But what is truly offensive and obscene about this affair are the rabid and unyielding attacks launched on the Collegian for daring to express disapproval of the President by using the f-word.
As a result of the editorial, the paper has lost $30,000 in advertising revenue, resulting in most of the staff taking pay cuts. The College Republicans at CSU gathered 300 signatures for a petition calling for the firing of McSwane (a monumental feat, given the 30,000-plus student body). The school’s Board of Student Communications held a hearing about the editorial at which they held the power to fire McSwane, though they ultimately elected not to. Conservatives nationwide have launched the most vile, malicious and hateful attacks (far, far more hateful than the editorial in question) against the students and university in general.
All this because of the word ‘fuck.’ Now we know the true state of free speech in this country.
‘Obscene’ speech is in the eye of the beholder. It’s also guaranteed First Amendment protection, according to the U.S. Supreme Court in Papish v. Board of Curators of the University of Missouri (1973), in which a student newspaper ran the headline ‘Motherfucker Acquitted’ (but uncensored). Thus, it is doubtful that the board could have legally fired McSwane for the editorial, as case law is absolutely clear that a school administration has no right to retaliate against a newspaper for controversial content.
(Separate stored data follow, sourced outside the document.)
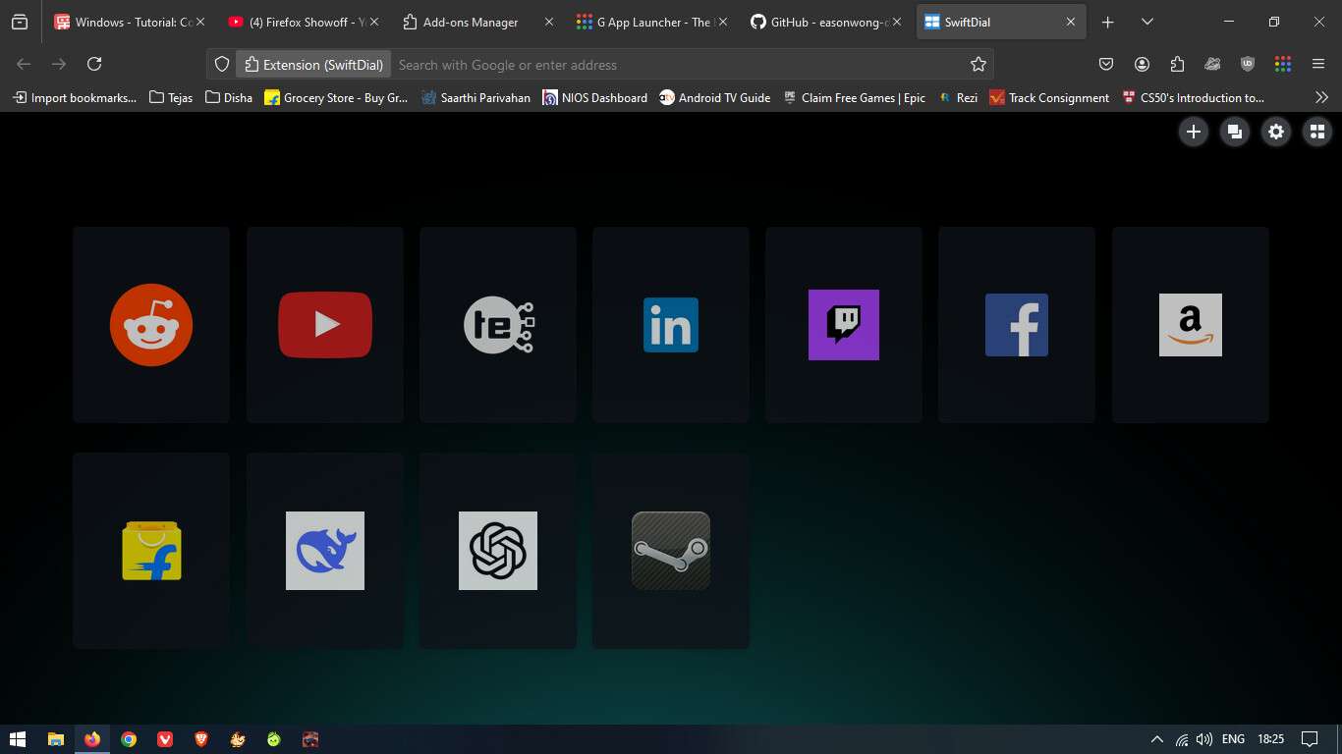This screenshot has height=754, width=1342.
Task: Open SwiftDial settings gear
Action: click(x=1276, y=132)
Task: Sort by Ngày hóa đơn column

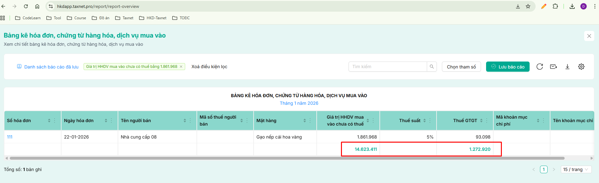Action: 106,121
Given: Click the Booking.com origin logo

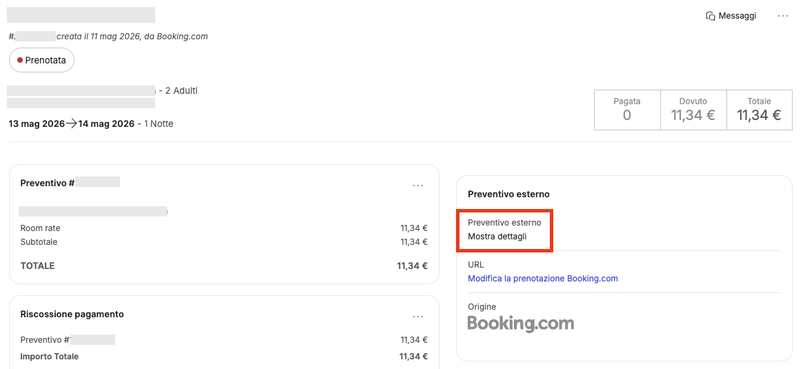Looking at the screenshot, I should 521,323.
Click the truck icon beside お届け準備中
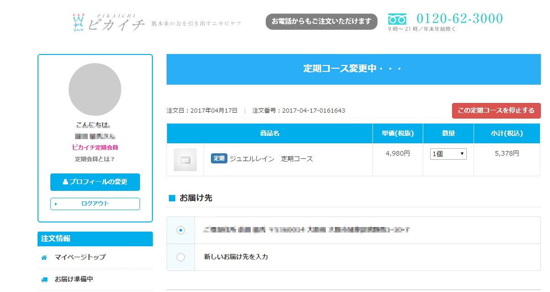 click(x=44, y=279)
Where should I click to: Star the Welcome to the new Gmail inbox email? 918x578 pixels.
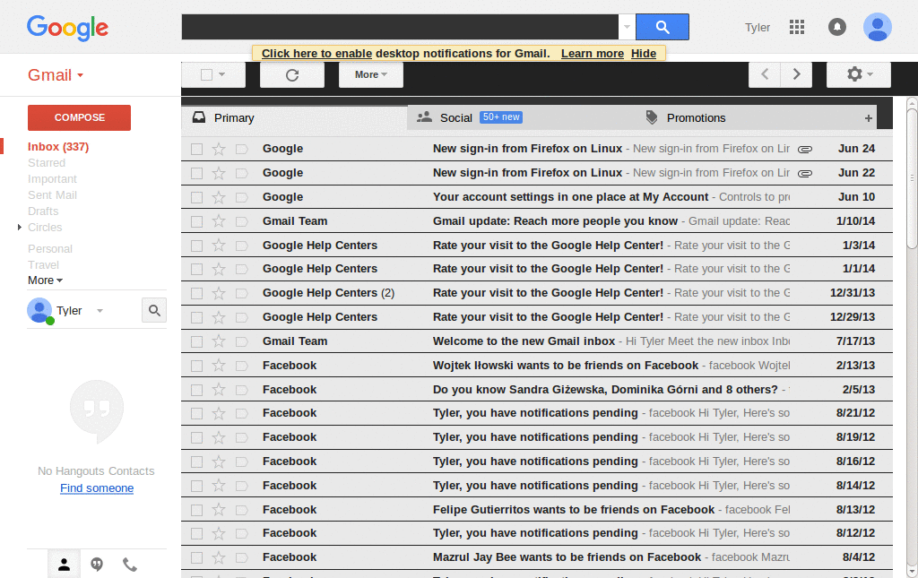[x=220, y=341]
While the editorial was on its surface juvenile and needlessly confrontational (though neither of those traits are enough to deny a publication its First Amendment rights), the outrage it sparked reveals the deeply rooted intolerance of dissent among conservatives today. They will claim to support free speech, while at the same time call for the firing of an editor who writes something they find offensive or organizing letters to businesses encouraging them to pull their advertisements, the end result of which may be the dissolution of the paper. These are attempts at censorship, pure and simple; they just don’t have the simplicity of a police state or government regulation to make them easily recognizable. But when a group attempts to weed out ‘offensive’ speech and prevent its future publication through intimidation, that is the first step toward regulation of speech by mob rule.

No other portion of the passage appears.